Visual Feedback Goggle for Positional Vertigo Treatment

Vertigo Clinical Trial

Official title:

Visual Feedback Goggle For The Treatment Of Benign Paroxysmal Positional Vertigo in a Randomized Single-Blind Study

Clinical Trial Details — Status: Active, not recruiting

Administrative data

• NCT number: NCT00729885
• Other study ID #: V200601
• Status: Active, not recruiting
• Phase: Phase 1/Phase 2
• First received: August 1, 2008
• Last updated: August 7, 2008
• Start date: November 2006

Study information

• Verified date: August 2008
• Source: Vertigone Inc.
• Contact: n/a
• Is FDA regulated: No
• Health authority: United States: Institutional Review Board
• Study type: Interventional

Clinical Trial Summary

Benign Paroxysmal Positional Vertigo (BPPV) is one of the most common causes of vertigo and the most common vestibular disorder of the inner ear.

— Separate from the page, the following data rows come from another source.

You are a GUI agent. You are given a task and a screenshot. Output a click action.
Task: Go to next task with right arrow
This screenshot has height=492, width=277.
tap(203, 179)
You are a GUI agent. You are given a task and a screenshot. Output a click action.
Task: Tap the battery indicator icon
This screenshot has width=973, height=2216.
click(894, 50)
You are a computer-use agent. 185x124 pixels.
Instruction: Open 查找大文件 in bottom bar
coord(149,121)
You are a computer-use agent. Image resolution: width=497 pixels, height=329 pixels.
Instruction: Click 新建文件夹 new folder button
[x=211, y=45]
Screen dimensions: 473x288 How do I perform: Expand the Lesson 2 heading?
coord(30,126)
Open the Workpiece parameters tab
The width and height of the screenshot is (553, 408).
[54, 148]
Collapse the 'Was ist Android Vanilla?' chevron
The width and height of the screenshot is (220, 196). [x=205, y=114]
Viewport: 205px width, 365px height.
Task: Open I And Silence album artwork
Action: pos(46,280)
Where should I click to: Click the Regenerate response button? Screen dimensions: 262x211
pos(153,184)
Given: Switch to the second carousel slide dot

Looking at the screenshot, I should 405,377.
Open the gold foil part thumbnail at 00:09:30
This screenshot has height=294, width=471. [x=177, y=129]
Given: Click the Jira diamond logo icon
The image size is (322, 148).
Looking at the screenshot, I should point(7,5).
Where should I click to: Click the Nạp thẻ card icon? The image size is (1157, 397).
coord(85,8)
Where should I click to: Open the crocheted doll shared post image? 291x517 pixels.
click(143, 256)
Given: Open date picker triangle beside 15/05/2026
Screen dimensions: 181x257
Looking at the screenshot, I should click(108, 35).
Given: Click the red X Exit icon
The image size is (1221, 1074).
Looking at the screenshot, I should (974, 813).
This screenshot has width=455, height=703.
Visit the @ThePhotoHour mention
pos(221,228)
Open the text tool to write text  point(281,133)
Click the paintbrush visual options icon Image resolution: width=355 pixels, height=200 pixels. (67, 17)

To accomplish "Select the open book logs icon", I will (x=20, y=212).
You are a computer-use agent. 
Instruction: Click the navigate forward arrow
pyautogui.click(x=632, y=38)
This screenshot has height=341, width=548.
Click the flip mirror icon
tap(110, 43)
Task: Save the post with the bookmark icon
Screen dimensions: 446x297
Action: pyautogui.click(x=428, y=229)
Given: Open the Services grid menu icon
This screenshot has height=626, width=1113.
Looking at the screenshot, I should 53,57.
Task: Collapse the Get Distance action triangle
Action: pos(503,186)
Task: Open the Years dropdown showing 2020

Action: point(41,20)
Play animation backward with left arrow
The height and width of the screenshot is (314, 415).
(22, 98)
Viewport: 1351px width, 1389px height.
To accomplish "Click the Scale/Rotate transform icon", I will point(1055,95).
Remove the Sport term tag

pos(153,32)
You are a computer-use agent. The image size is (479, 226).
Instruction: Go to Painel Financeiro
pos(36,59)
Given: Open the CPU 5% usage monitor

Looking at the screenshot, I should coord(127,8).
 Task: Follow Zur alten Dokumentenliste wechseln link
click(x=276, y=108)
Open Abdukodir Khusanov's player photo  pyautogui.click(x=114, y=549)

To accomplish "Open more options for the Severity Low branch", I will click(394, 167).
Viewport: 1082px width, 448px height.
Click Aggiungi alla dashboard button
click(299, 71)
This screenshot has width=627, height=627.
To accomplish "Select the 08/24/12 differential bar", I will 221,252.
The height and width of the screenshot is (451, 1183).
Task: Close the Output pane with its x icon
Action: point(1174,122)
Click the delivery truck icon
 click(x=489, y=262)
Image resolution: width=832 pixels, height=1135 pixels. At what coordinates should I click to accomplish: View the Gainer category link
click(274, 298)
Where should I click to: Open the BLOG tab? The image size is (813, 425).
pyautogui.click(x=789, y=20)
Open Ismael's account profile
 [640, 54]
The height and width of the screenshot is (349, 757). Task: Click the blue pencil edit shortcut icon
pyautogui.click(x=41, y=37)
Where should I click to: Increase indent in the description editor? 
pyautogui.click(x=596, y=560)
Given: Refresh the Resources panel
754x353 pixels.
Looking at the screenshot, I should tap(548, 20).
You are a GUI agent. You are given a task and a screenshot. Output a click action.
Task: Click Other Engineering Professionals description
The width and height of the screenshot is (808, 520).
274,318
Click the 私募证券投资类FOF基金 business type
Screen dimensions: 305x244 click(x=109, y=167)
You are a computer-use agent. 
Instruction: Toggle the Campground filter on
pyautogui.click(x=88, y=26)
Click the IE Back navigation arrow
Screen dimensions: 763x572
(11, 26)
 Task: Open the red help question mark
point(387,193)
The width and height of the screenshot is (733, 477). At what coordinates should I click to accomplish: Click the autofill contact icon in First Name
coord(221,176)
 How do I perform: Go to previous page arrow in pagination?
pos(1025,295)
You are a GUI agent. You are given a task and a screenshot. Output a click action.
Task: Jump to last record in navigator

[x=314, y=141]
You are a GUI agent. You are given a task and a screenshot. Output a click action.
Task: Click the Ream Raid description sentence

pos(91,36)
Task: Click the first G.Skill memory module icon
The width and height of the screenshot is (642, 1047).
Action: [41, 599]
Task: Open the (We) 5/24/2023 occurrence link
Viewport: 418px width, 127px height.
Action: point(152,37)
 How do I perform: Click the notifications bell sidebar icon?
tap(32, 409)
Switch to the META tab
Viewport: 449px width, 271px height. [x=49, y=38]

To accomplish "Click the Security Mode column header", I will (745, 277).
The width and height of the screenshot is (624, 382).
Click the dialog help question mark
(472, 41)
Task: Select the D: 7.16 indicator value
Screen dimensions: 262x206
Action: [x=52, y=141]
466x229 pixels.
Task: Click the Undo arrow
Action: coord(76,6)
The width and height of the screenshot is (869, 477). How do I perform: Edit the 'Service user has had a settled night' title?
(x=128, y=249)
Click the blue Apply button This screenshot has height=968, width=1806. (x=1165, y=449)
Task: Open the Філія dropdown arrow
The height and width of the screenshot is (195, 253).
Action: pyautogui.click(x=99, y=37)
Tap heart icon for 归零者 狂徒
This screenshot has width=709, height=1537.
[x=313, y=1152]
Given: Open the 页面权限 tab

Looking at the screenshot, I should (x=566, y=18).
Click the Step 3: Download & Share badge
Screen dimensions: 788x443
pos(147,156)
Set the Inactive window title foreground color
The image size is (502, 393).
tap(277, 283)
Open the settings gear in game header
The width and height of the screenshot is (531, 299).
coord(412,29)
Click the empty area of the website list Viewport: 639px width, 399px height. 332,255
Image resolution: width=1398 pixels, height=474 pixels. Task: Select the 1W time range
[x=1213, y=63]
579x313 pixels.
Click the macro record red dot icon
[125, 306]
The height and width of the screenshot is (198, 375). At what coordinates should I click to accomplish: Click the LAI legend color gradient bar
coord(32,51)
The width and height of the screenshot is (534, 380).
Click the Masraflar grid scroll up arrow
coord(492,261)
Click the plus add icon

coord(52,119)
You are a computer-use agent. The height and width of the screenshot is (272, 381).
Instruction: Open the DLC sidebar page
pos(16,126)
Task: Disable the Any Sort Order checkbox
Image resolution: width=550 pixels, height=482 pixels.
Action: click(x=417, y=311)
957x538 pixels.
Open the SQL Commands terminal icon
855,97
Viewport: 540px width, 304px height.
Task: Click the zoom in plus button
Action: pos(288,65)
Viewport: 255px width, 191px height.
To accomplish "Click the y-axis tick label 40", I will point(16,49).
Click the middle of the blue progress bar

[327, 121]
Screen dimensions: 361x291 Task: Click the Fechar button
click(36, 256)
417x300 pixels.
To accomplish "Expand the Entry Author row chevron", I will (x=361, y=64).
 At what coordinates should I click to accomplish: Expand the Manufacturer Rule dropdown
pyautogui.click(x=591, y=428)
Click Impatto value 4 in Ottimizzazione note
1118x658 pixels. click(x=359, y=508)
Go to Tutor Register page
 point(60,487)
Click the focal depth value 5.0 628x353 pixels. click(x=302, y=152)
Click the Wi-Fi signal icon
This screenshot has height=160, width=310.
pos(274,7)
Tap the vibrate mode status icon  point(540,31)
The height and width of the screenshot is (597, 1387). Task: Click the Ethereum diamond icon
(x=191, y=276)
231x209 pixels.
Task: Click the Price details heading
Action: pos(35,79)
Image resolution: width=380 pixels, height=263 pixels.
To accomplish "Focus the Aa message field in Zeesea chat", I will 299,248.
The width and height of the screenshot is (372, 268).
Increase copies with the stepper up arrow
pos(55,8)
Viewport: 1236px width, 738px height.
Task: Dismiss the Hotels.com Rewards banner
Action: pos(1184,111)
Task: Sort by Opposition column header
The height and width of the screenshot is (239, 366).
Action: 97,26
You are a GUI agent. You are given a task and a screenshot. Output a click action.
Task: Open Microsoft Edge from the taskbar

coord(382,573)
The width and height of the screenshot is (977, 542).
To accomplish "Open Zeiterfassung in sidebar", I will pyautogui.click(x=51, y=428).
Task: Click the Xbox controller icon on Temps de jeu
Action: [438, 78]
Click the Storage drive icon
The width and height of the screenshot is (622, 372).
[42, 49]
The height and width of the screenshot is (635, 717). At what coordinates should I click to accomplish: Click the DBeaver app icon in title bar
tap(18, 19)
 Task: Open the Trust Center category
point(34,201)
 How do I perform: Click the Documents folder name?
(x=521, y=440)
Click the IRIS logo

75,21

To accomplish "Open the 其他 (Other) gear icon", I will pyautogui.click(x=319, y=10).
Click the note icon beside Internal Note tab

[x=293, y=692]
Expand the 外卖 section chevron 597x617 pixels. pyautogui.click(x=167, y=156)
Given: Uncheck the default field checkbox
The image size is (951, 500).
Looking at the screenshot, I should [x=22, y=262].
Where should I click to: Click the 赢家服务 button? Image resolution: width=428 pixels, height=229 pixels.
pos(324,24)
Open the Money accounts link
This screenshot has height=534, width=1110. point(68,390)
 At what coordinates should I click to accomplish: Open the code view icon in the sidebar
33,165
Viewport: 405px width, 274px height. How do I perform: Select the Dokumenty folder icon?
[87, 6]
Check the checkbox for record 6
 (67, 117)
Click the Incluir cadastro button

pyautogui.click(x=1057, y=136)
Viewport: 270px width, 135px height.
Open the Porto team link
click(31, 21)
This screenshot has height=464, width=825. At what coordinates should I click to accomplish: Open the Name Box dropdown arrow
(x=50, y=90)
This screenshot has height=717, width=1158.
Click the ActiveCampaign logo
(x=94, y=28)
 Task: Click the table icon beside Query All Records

BPPV is the result of small free-floating particles (canaliths) in the posterior semicircular canals where they aggravate the sensory apparatus and induce sudden and severe attacks of vertigo when the head is turned into certain positions.

The treatment of BPPV was revolutionized by the introduction of the Epley maneuver, a sequence of head movements that use gravity to reposition the canaliths within the inner ear. The Epley maneuver provides prompt relief from vertigo in approximately 80% of patients.

The innovation, the Vertigone goggle, provides both physician and patient with visual feedback to guide them through an accurate Epley maneuver. This changes the current treatment paradigm for BPPV, greatly increasing the availability of the maneuver to non-specialist physicians, nurse practitioners, physician's assistants and physical therapists. The device is designed so that the patient with recurrent vertigo can use the goggle to treat BPPV at home. The goggle is currently a pre-market prototype.

The hypothesis for the study is that accuracy in the performance of the Epley maneuver correlates with improved clinical resolution of vertigo in BPPV patients. If the hypothesis is true, then there is a clear case for the utility of the visual feedback provided by the VertiGONE goggle in performing the maneuver.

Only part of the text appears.